Bir kimse sevabını ölmüş bir akrabasına veya sevdiği bir kimseye bağışlamak üzere kurban kesebilir. Tıpkı ölen bir insanın ardından onun adına sadaka verildiği, hacc yapıldığı gibi kurban da kesilebilir. Nitekim Peygamber Efendimiz ümmetinden kurban kesemeyenler adına kurban kesmiştir. (Tirmizi, edahi 10; Taberanî, mucemu’l-kebir, 3/182; Heysemî, mecmau’z-zevaid, 4/23)
Nitekim, Ebu Davud, Sünen’inde “Ölen kimsenin ardından kurban kesme” adı altında müstakil bir başlık yaparak şu hadisi rivayet etmiştir:
Hz. Ali (r.a.), birisi Peygamber Efendimiz için olmak üzere iki tane koç keserdi. Kendisine bunun sebebi sorulduğunda: “Allah Resulü bana yaşadığım müddetçe kendisine kurban kesmemi vasiyet etti. Asla bunu terk etmem” buyurmuşlardır. (Ebu Davud, Edahî, 1; Hakim, Müstedrek, 4/255; Tirmizi, Edahî)
Peygamber Efendimiz’in, Hz. Ali’ye kendisi için kurban kesmesini vasiyet etmesi, O’nun adına kurban kesilmesini sevdiğine delalet eder. Bu itibarla imkânı olanların sevgili Peygamberimiz için her sene en azından bir koyun/koç kesmesi veya bir ineğin yedide bir hissesine ortak olması çok yerinde bir davranış olur. Cenab-ı Allah bizleri Efendimiz için kurban kesmeye muvaffak kılsın ve bunda bizleri ebedlere kadar daim kılsın, rızasına nail eylesin. Peygamber Efendimizi bizden hoşnut eylesin. Efendimiz’e, âli beytine, ashabına, ezvac-ı tahirata salâtu selam olsun. Amin.. [1]Tehanevî, İ’laüs’Sünen, 17/273
Bir kimse kendi parasıyla aldığı, sevabını ölmüş bir yakınına bağışlamak üzere kestiği kurbanın etinden yiyebilir, başkalarına da yedirebilir. Bu niyetle kesilmesi düşünülen bir hayvanın bayram günlerinde kesilmesi de şart değildir. Her zaman kesilebilir. Hatta arefe günü kesilip fakirlere dağıtılması daha isabetli olur. Çünkü kurban bayramı günü zaten fakirlere et dağıtılacaktır. Arefe günü kesilip dağıtılırsa, o günde onların et yemeleri temin edilmiş olur.
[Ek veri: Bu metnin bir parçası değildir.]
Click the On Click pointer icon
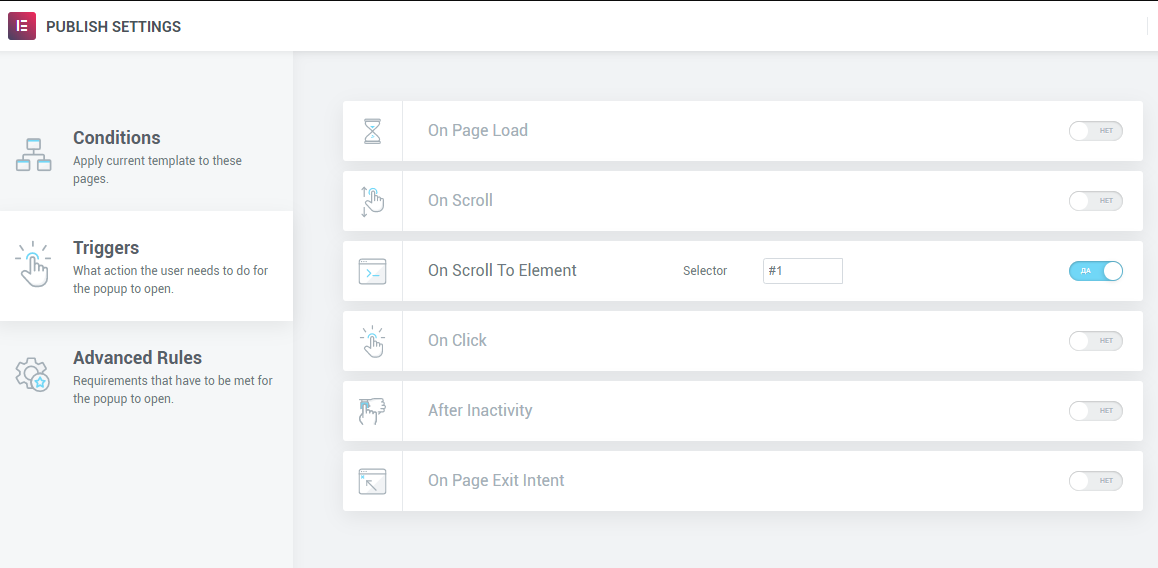Viewport: 1158px width, 568px height. coord(372,341)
Eğer ölen kimse kendisi adına kurban kesilmesini vasiyet etmiş ise bu kurbanın bayram günleri içinde kesilmesi gerekir. Böyle bir kurban etinden kesen kimse yiyemez. Tamamının tasadduk edilmesi gerekir. Ölen şahsın vasiyeti olmaksızın parasından alınarak kurban kesiliyorsa bu kurban da vasiyet üzerine kesilen kurban gibidir. Vasiyet veya adak olmasa bile Şafiîler hariç fakihlerin çoğunluğuna göre sevabı ölüye bağışlanmak üzere onun adına kurban kesilebilir ve ecri ölüye bağışlanır. [2]İbni Abidin, 6/335; Mevsûa Fıkhiyye Kuveytiyye, Udhiyye ani’l-gayri
Nitekim muasır Arap ulemasından Abdülaziz B. Bâz da, ölmüş insanlar için, herhangi bir gün tayin etmeden fakat aynı zamanda faziletli gün veya ayları kollayarak kurban kesmenin ve sevabını onlara bağışlamanın bir mahzuru olmayacağını söyler ve bunu ölünün ardından verilen bir sadaka gibi görür. [3]Mecelletü’l Buhusu’l İslamiyye, 70/52
Bütün bu delil, yorum ve açıklamalardan anlaşılan şudur: Kurban mevsiminde civanmert halkımızın, fakirlere, mazlumlara, kalbi ışığa muhtaç olan insanlara et yedirebilmek için Peygamberimiz adına kurban kesmeyi vesile edinmesi ve O’nun (sallallahu aleyhi ve selem) aziz ruhuna ithâfen kurban kesmeye çalışması caizdir. Bu hayır seferberliğinin önüne geçilmemeli, değişik yorumlarla kafalar karıştırılmamalı, bilakis bu yönde insanımız teşvik edilmelidir.